-------- Data shown --------

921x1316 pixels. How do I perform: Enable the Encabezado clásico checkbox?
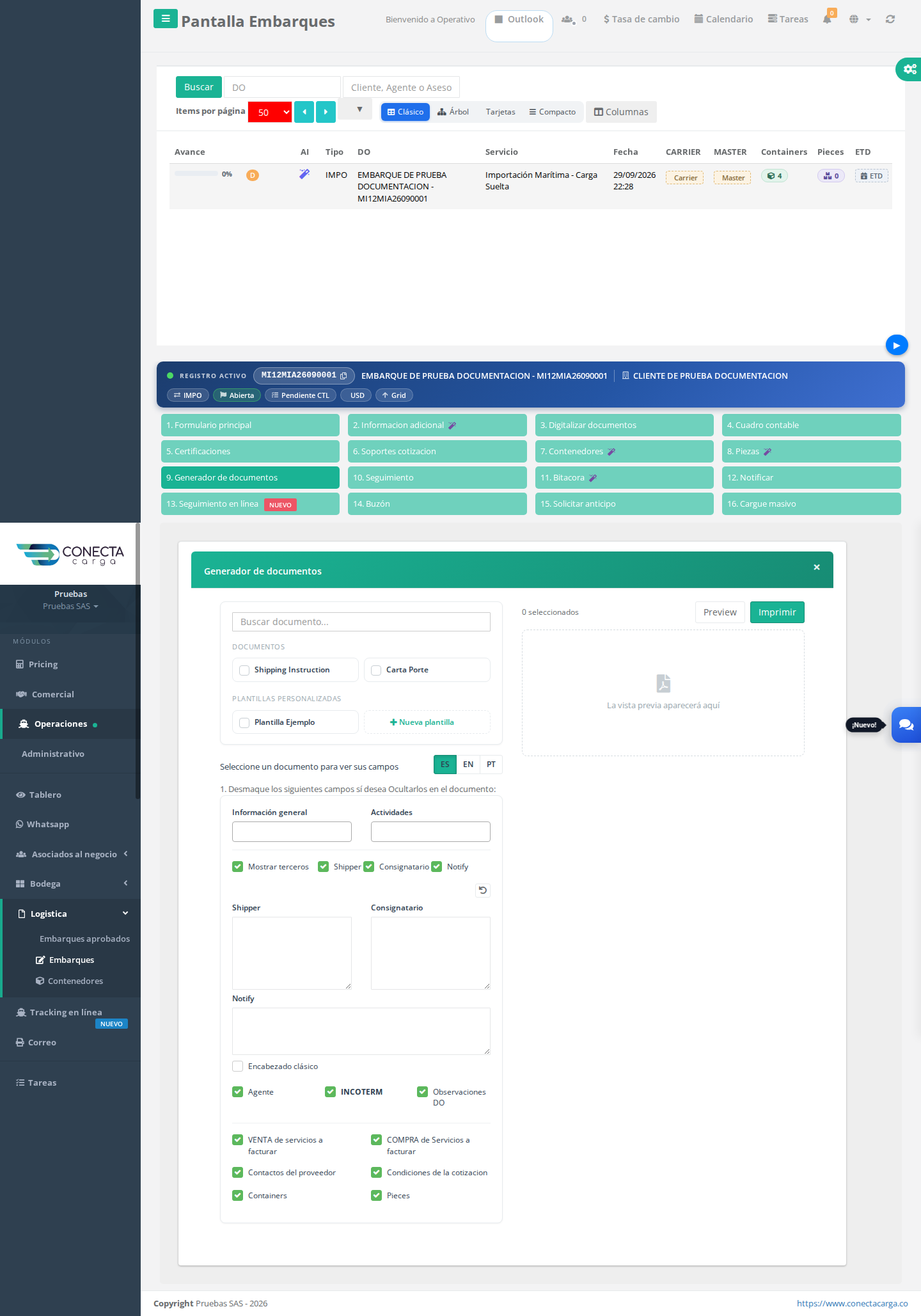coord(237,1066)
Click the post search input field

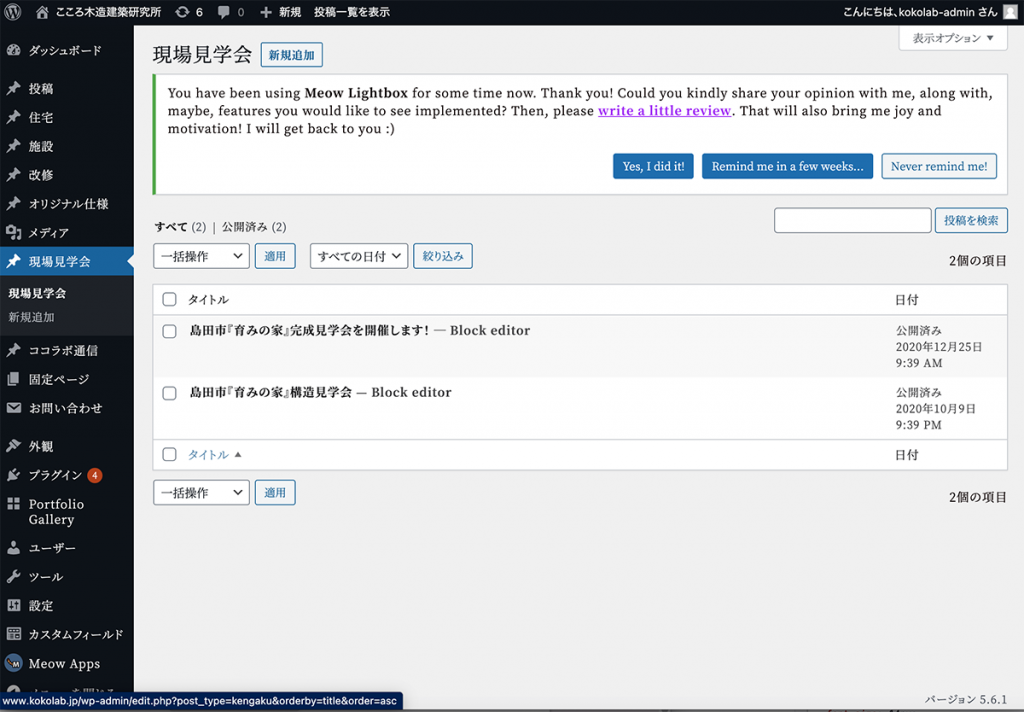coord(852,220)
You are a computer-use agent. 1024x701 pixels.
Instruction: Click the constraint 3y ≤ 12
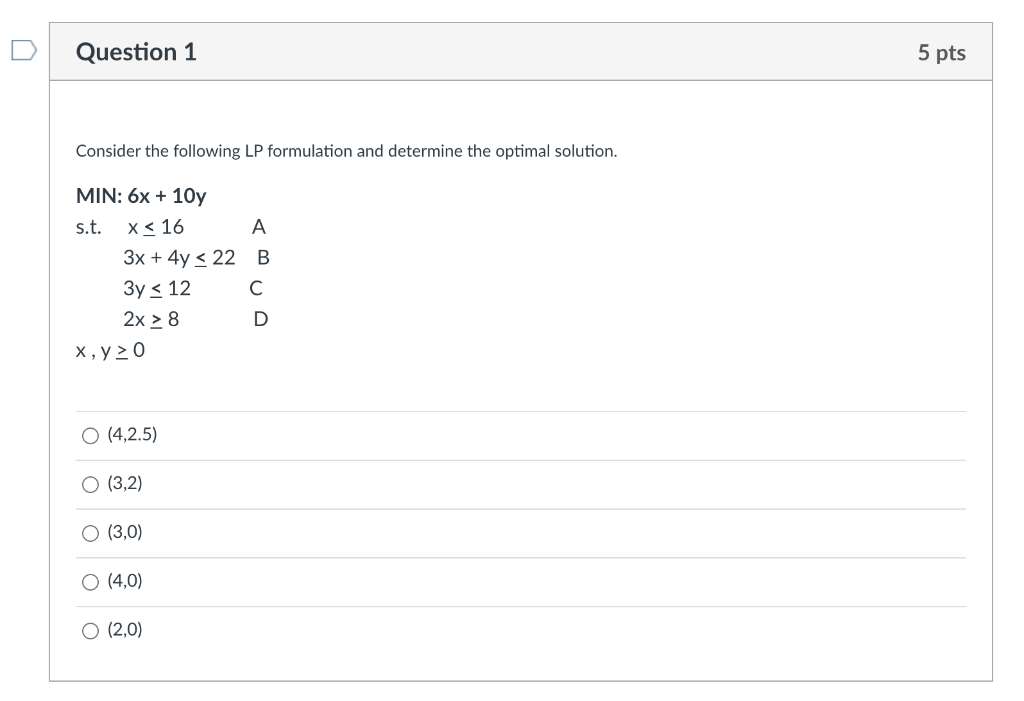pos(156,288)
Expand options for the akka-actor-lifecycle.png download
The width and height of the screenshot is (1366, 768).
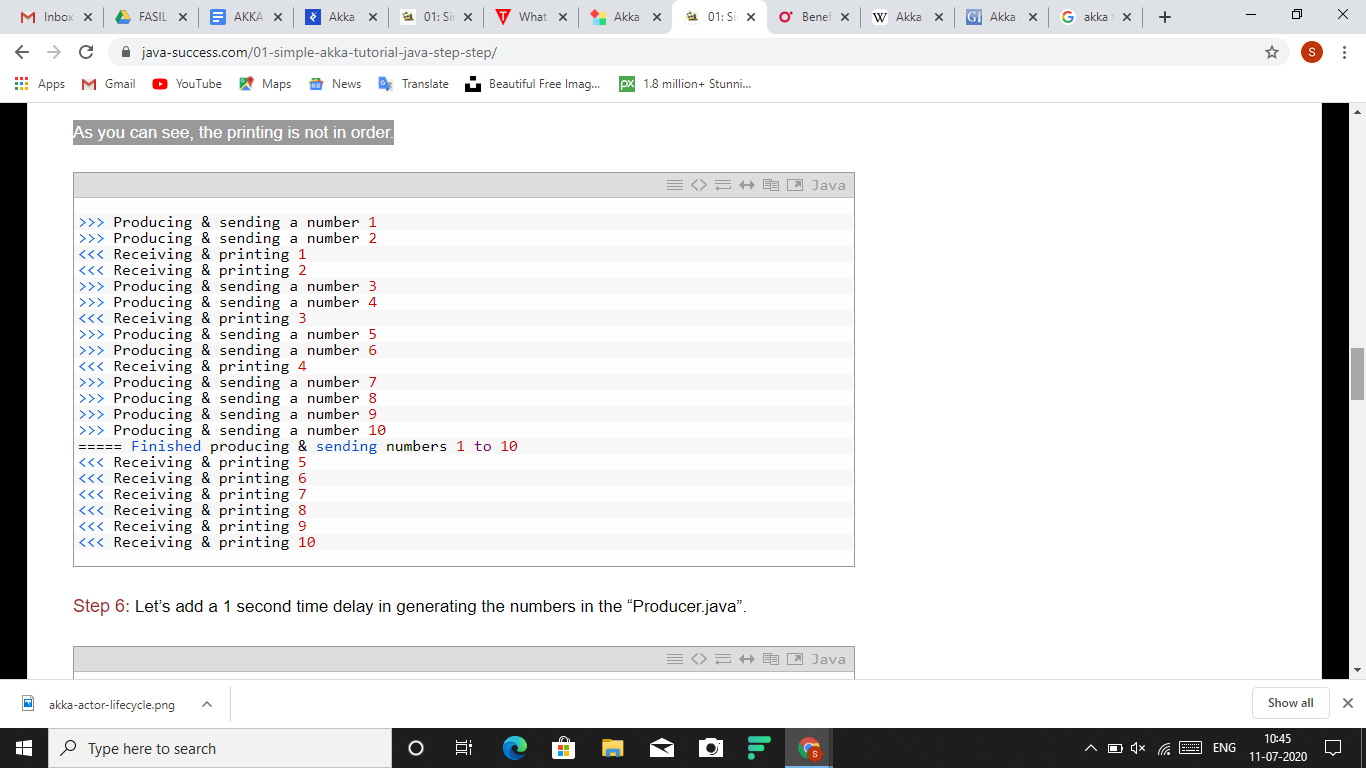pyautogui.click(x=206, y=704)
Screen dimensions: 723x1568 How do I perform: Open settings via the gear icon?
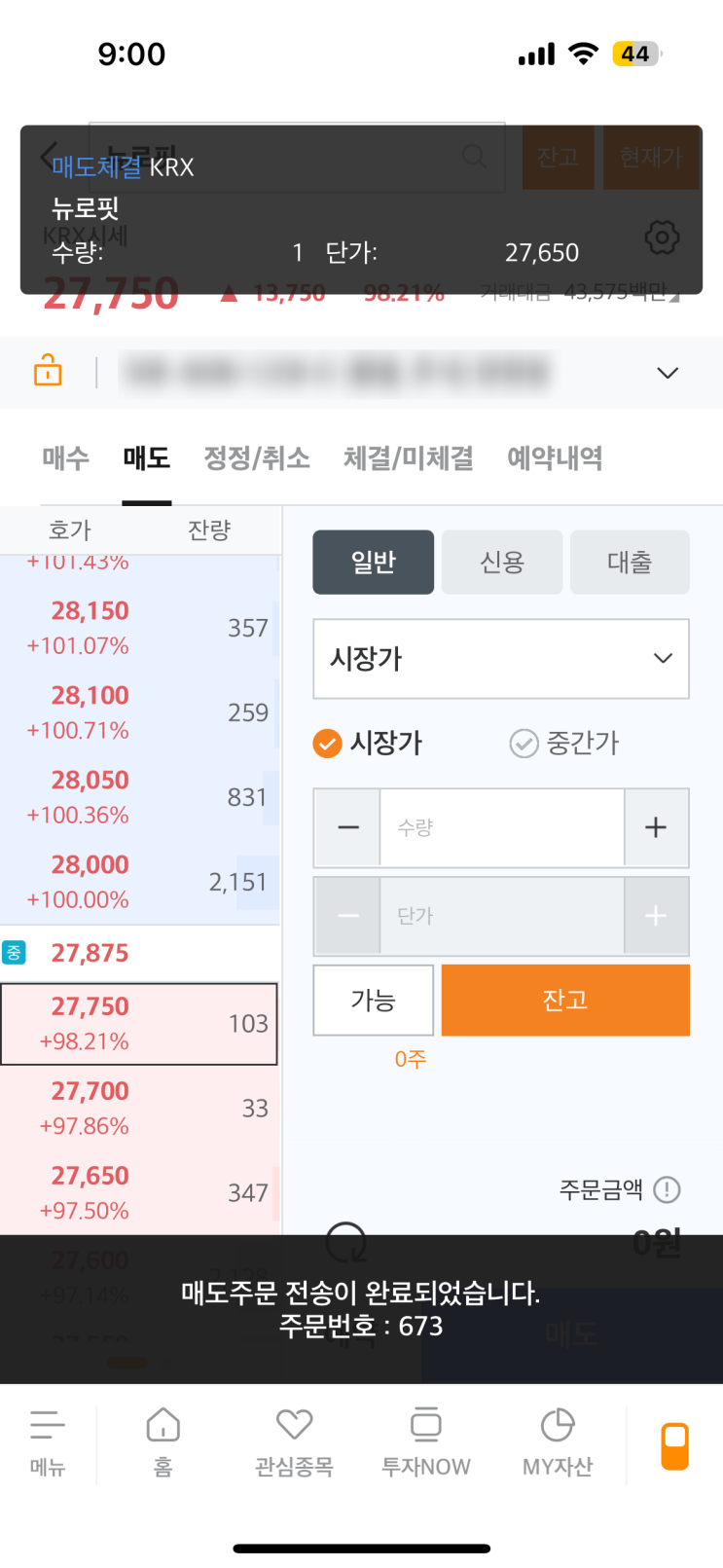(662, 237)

--------
-------- Data shown --------

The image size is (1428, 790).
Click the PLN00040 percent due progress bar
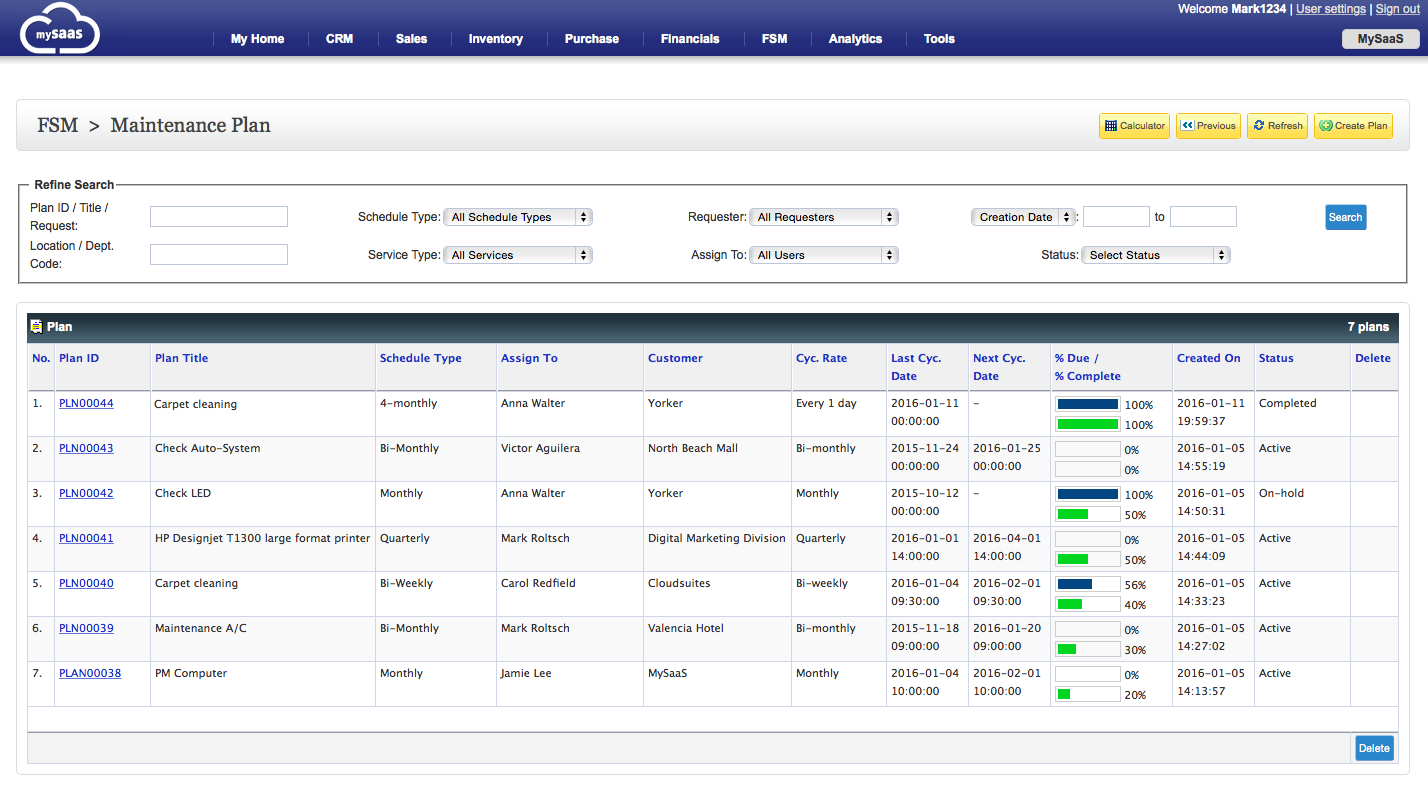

--------

What you are asked to do |
What you return should be exactly the lines above, starting at the one with "The image size is (1428, 790)." and ending at the one with "Click the PLN00040 percent due progress bar", and nothing else.

Exercise solution |
The image size is (1428, 790).
Click the PLN00040 percent due progress bar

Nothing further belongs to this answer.